Power BI, Tableau or QlikView



Ok ok I went along with Power BI but hear me out.

A year ago I joined Zervant to be responsible for the company's BI and analytics. Pretty soon I had to make a choice: which BI package should we take into use. Before this, Zervant didn't use anything apart from Excel and a Geckoboard. From my previous positions at Nokia and Microsoft, I have experience in Tableau, QlikView  and Power BI, in that chronological order. It quickly came down to a choice between these three. Or to be honest - between Tableau and Power BI.

Give a man a fish, and you feed him for a day. Teach a man to fish, and you feed him for a lifetime.

I'm a big believer of self-service BI. I would rather build an analytics team that enables others solve their decision needs rather than giving the right conclusions. Therefore, building something that can be used by anyone in the company was one of the goals. Also, joining a start-up meant cost was a concern.

QlikView is in my experience complex to set up and maintain. I might be wrong, but I've always found QlikView a bit unapproachable. Powerful, yes, but too much a commitment and an investment. I wanted something that was easy to take into use, and possibly change if we didn't get along. QlikSense Cloud has changed this fortunately, but I'm still getting an allergic reaction from Qlik* (sorry). Maybe it's also the fact that I haven't seen great examples of QlikSense in actual use. Also, when searching for tips on QlikSense it becomes clear that the user community must be significantly smaller when comparing to the other two, which means less help when you run into issues. I believe I'll eventually end up giving QlikSense an honest try, but I will need to have some very convincing reasons to switch. And I wouldn't do it for $25 / user per month.

I like Tableau: the way it looks, integration with R, scripting and the rest of the features. I actually prefer it to Power BI. But what I don't like is its price: $112 / month per user, when you need to connect to a PostgreSQL server and have someone else host the dashboards for you. I also often struggle with the way Tableau assigns my data to dimensions and measures. Back when I was making this decision Tableau would've meant shelling out 2500 € for a year's license, and I wasn't ready to make a commitment of that size just yet. $112 / month per user might be a different story.

■ Problems to solve
**a)** Which companies does the post on choosing BI tools say the writer has worked for?
**b)** In the post on choosing BI tools, what did Zervant use before the writer joined?
The rows are material separate from the post.

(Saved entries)
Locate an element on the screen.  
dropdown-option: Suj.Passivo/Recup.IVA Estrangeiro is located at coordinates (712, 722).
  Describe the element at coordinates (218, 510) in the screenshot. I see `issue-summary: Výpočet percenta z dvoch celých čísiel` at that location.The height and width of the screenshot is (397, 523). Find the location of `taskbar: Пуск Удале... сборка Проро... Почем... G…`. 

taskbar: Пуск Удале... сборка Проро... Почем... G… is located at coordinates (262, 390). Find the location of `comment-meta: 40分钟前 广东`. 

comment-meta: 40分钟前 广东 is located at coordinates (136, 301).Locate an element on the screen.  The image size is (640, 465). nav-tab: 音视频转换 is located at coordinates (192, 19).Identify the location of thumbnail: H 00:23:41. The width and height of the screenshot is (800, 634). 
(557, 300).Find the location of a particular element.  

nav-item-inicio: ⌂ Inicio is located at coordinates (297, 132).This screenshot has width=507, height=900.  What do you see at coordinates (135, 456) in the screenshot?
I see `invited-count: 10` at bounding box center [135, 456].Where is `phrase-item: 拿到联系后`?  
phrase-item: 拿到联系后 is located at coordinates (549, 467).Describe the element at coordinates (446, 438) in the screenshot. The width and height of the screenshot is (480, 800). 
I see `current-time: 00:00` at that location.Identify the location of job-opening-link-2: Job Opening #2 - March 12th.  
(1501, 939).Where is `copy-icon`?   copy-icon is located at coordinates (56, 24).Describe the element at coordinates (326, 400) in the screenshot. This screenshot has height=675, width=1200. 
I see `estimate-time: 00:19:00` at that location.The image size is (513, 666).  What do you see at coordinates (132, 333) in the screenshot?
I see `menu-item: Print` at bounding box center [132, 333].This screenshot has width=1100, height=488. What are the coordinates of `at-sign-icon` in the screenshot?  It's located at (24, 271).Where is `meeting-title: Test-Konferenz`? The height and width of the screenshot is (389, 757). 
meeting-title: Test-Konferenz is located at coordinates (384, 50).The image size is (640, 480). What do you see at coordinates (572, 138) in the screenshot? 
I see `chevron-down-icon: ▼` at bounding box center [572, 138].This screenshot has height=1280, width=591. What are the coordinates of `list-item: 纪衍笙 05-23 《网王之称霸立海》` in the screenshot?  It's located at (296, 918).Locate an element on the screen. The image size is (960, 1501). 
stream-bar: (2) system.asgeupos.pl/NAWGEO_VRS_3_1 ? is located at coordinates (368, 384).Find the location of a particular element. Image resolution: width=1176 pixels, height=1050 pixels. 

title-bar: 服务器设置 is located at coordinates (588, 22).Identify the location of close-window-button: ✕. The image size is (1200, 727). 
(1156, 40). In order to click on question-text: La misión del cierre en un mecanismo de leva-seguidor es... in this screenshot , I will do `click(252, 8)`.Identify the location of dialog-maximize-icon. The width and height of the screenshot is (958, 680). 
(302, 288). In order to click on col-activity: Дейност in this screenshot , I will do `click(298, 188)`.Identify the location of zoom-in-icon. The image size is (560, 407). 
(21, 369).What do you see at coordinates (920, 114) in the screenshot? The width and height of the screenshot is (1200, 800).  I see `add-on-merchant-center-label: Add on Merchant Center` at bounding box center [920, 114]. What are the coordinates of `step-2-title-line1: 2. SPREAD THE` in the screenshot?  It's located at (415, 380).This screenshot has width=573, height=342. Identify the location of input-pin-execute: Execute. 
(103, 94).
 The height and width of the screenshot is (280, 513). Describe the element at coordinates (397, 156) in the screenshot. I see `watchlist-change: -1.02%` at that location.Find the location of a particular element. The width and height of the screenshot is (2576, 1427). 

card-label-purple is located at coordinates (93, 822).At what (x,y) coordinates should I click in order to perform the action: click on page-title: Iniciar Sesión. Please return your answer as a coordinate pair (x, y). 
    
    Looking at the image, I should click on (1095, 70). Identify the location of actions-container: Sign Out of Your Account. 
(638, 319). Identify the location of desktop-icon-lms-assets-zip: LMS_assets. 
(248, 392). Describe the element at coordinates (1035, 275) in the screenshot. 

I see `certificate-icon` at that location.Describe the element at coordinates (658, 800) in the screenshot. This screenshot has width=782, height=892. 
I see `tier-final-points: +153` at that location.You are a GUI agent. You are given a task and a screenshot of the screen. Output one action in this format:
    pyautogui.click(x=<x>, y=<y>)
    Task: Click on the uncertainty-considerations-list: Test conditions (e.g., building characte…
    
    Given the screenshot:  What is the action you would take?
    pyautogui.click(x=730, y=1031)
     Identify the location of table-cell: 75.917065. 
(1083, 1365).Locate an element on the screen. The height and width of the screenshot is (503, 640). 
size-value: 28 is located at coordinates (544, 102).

■ Completed exercise
**a)** Zervant, Nokia and Microsoft

**b)** Excel and a Geckoboard